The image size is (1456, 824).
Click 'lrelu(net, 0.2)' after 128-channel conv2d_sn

---

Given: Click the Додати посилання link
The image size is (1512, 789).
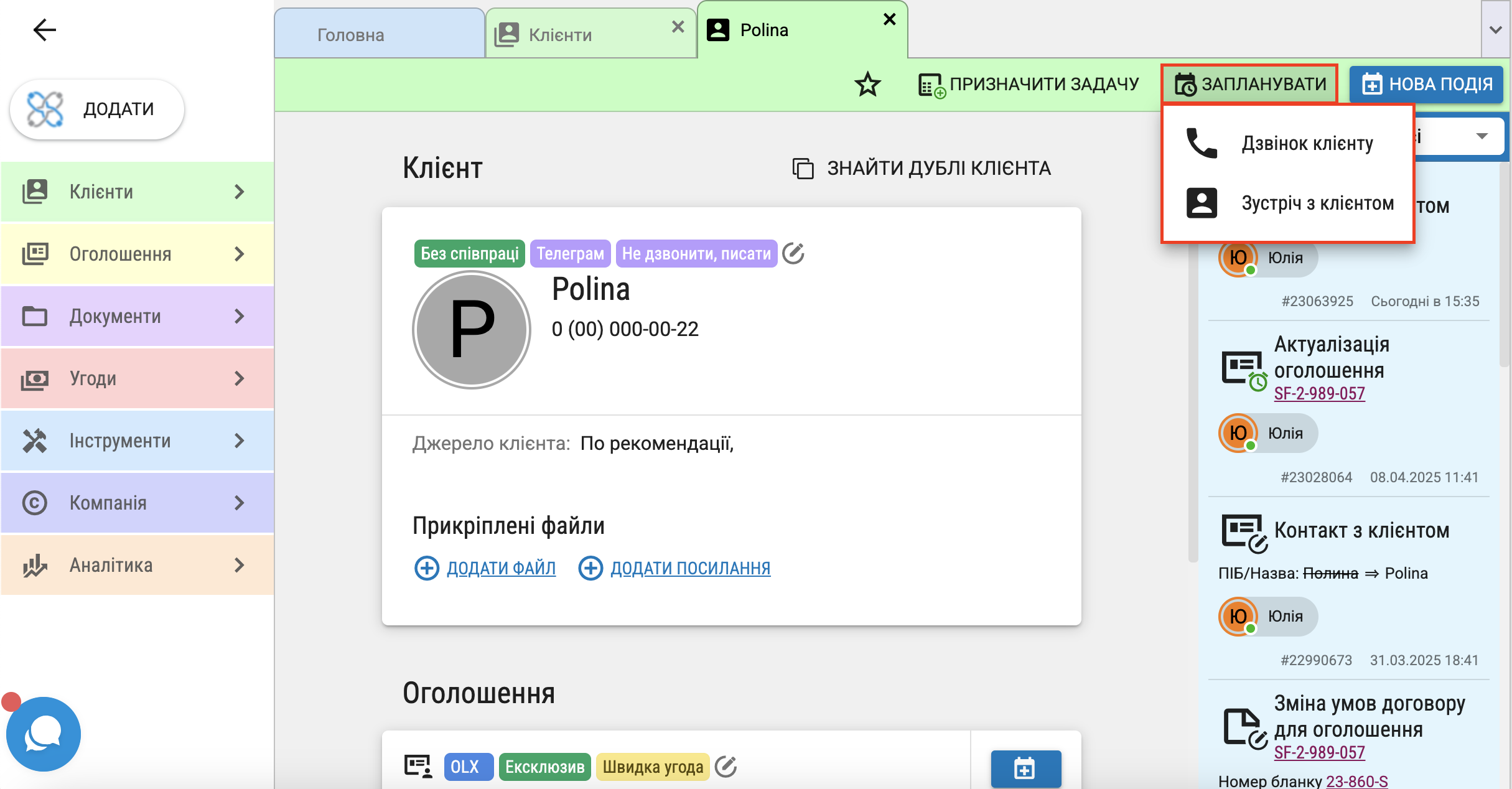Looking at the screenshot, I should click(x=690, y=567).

--

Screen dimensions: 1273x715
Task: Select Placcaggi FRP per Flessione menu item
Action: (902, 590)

**What you are asked to do**
List every line of the records above that contains the word "image", matching case exactly.

**Output for this exercise**
The image size is (1456, 824).
The image size is (1512, 789).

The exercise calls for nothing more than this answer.